As the end of WW1 drew close a much deadlier scourge was beginning to sweep across the world – the Spanish flu pandemic, the deadliest in history.
By the time it petered out in 1919 the pandemic infected an estimated 500 million people worldwide—about one-third of the planet’s population—and killed an estimated 20 million to 50 million victims although some reports say the death toll could have been as high as 100 million.
It began to appear in Australia in early 1919 and about 40 percent of the population fell ill and around 15,000 died as the virus spread.
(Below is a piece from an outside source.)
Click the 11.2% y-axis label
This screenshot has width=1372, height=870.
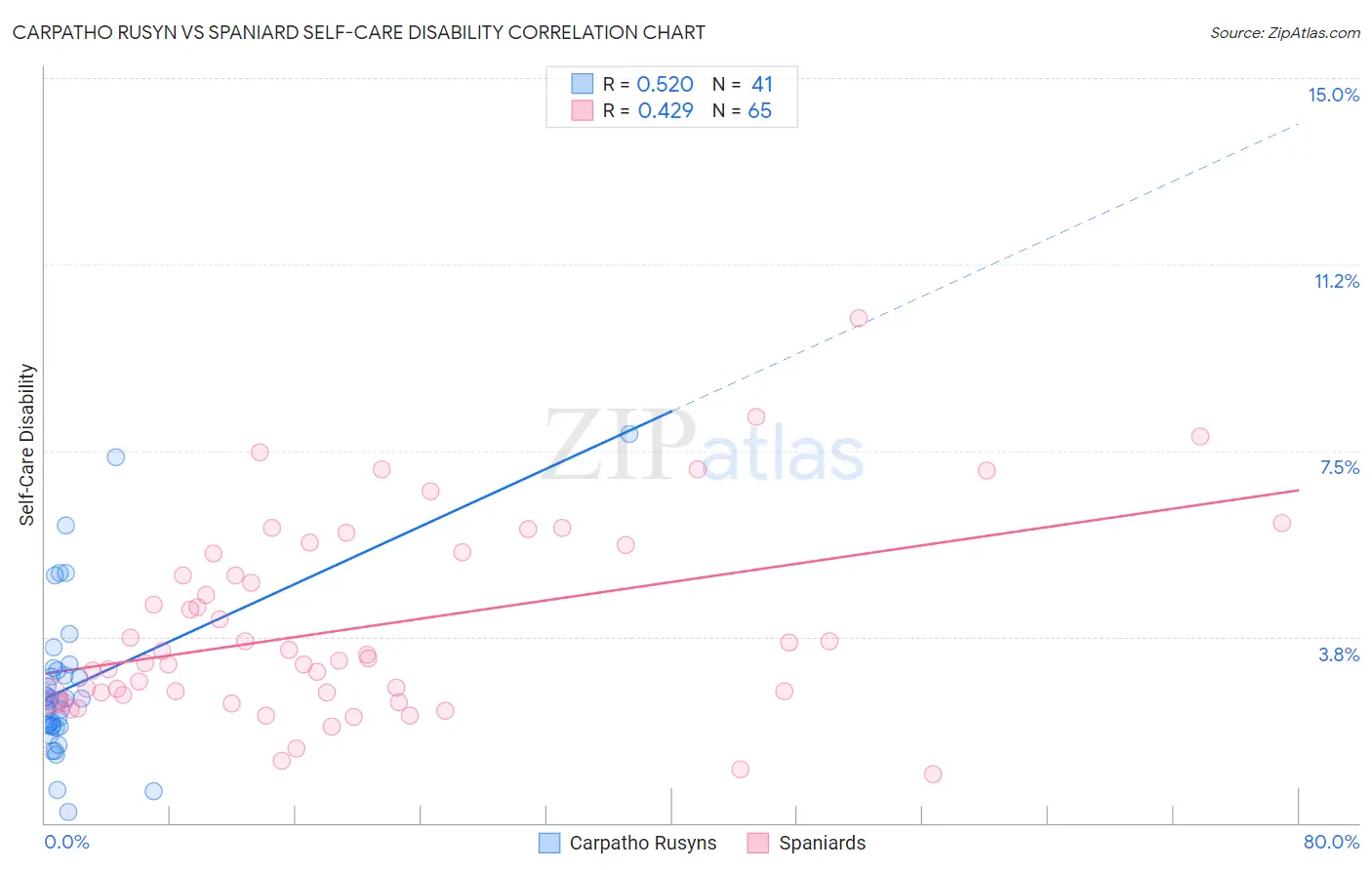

The flu was first observed in Europe, the United States (the first American to die was in March 1918 at an American Army base) and parts of Asia before swiftly spreading around the world.
At the time, there were no effective drugs or vaccines to treat this killer flu strain. Citizens were ordered to wear masks, schools, theatres and businesses were shut and bodies piled up in makeshift morgues before the virus ended its deadly global march.
It was nicknamed ‘Spanish flu’ as the first reported cases were in Spain. As this was during WW1, newspapers were censored (Germany, the United States, Britain and France all had media blackouts on news that might lower morale) so although there were flu cases elsewhere, it was the Spanish cases that hit the headlines.
The outbreak hit the UK in a series of waves, with its peak at the end of WW1. Young adults between 20 and 30 years old were particularly affected and the disease struck and progressed quickly in these cases.
Onset was devastatingly quick. Those fine and healthy at breakfast could be dead by tea-time.
In the U.S., about 28% of the population became infected, and 500,000 to 675,000 died.
When you look back on history you are faced with the benefits of living in the 21st Century. We still can get the flu, but we have the option of having a flu vaccine each year. Then again, have we ever seen a flu like the original Spanish Flu.